Reproduce exactly the line with "Task: Click the blue rank 6 position cell" and every line that follows it below, up to and including the last one. Do not include pictures or anything else.

(DATA UNDER STUDY)
┄┄┄┄┄┄┄┄┄┄┄┄┄┄┄┄┄┄┄┄

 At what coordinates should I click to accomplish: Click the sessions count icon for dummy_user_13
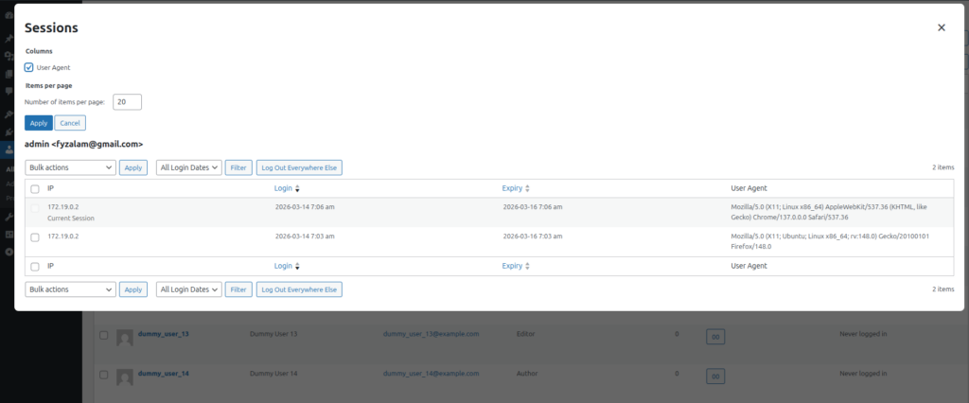pos(715,337)
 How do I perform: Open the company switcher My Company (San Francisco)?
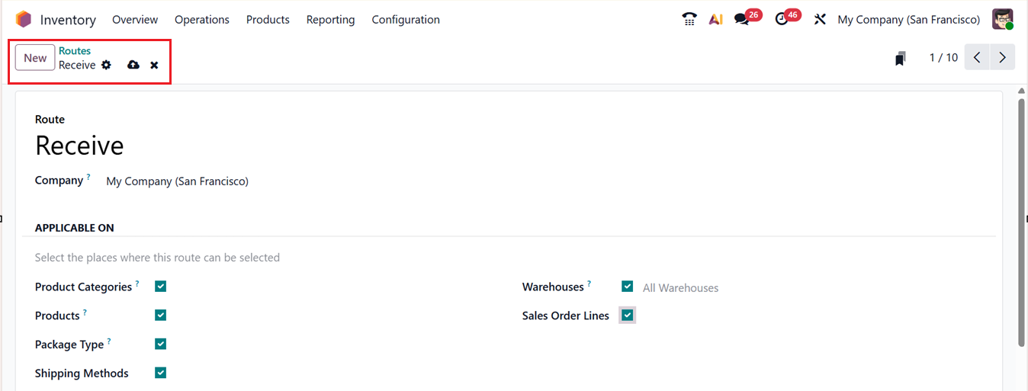(908, 20)
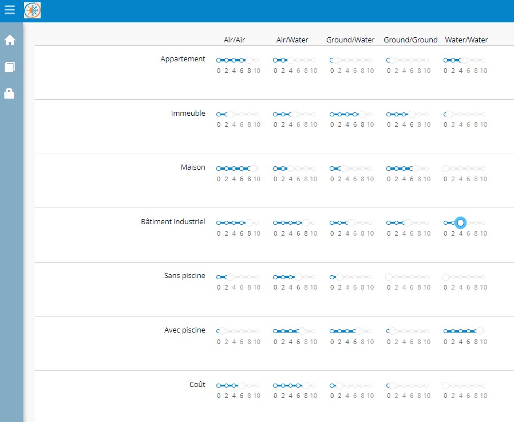Open the stacked pages sidebar icon
This screenshot has width=514, height=422.
(10, 67)
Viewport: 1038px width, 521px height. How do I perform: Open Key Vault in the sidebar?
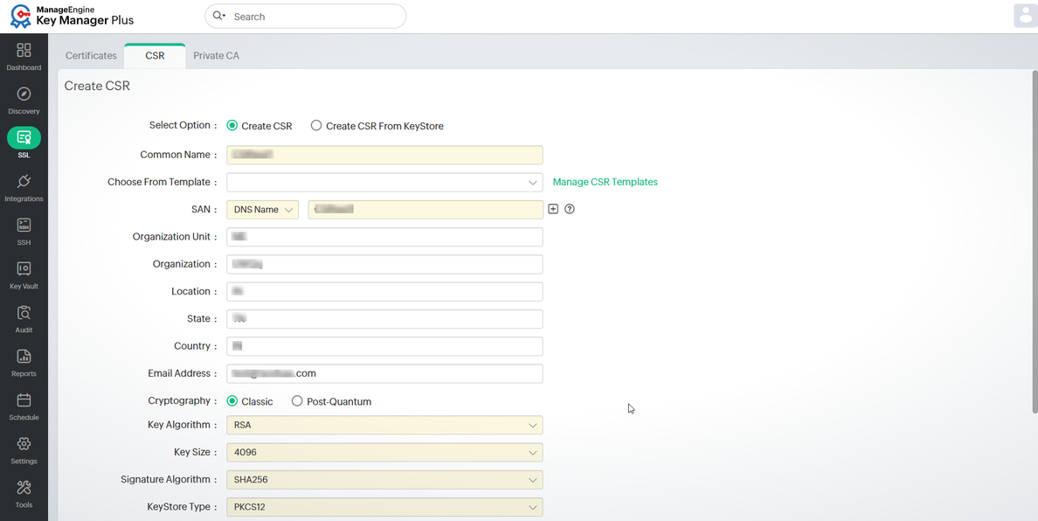24,275
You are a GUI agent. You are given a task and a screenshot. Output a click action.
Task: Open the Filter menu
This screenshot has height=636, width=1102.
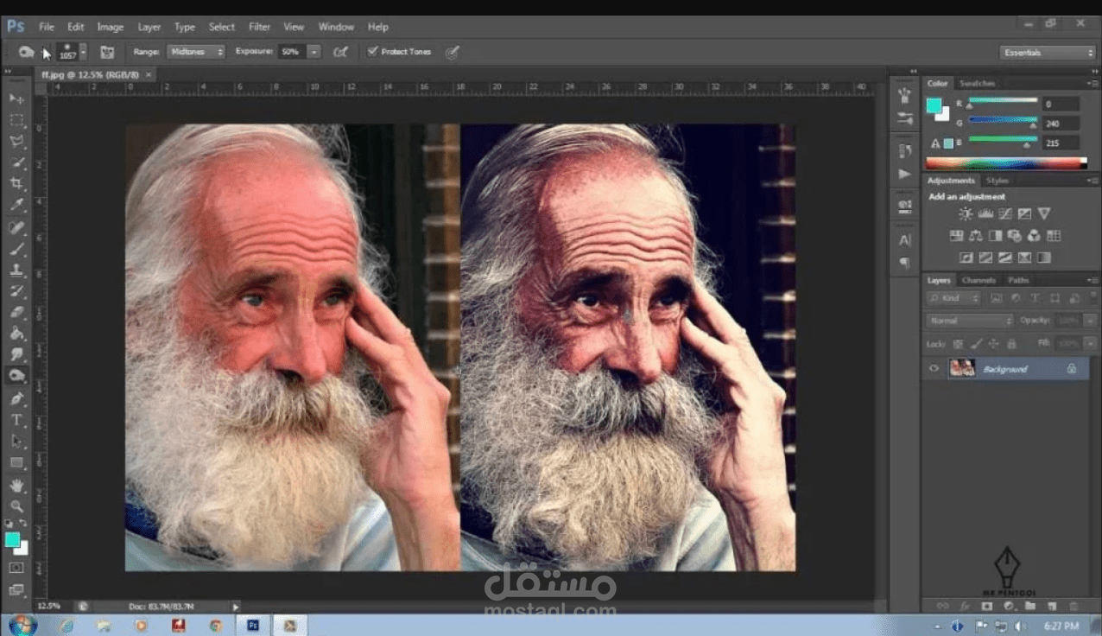click(259, 27)

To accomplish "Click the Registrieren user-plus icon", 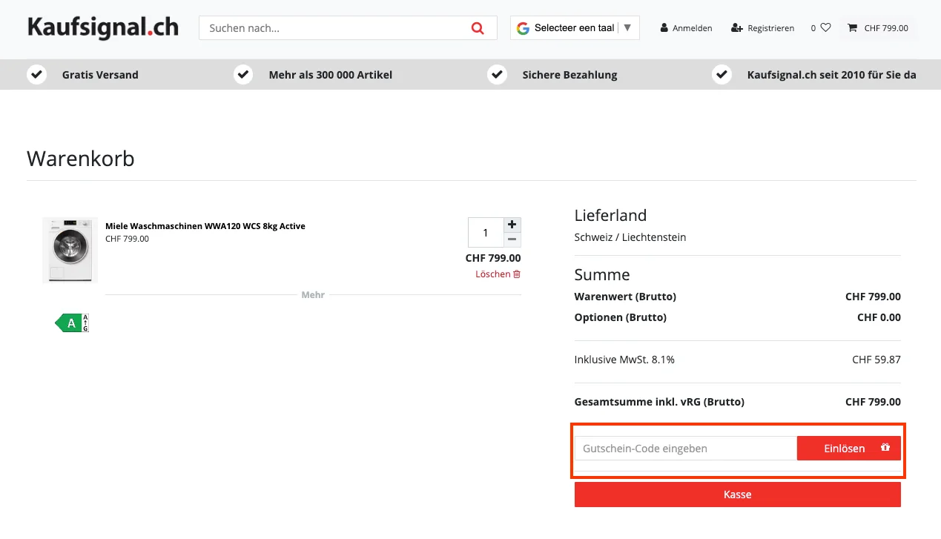I will click(x=735, y=28).
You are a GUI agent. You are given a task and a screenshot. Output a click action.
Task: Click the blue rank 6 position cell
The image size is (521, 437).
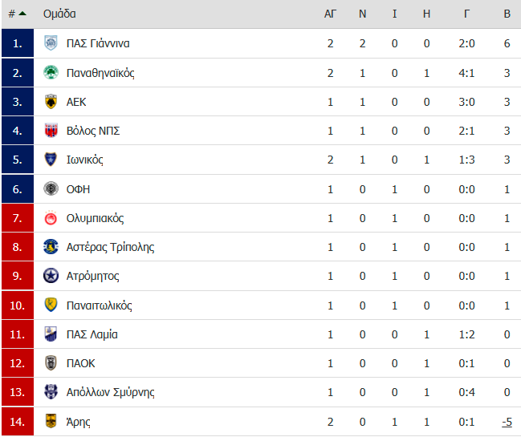point(18,188)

┄┄┄┄┄┄┄┄┄┄┄┄┄┄┄┄┄┄┄┄

(EXPECTED ANSWER)
Task: Click the blue rank 6 position cell
The image size is (521, 437).
point(18,188)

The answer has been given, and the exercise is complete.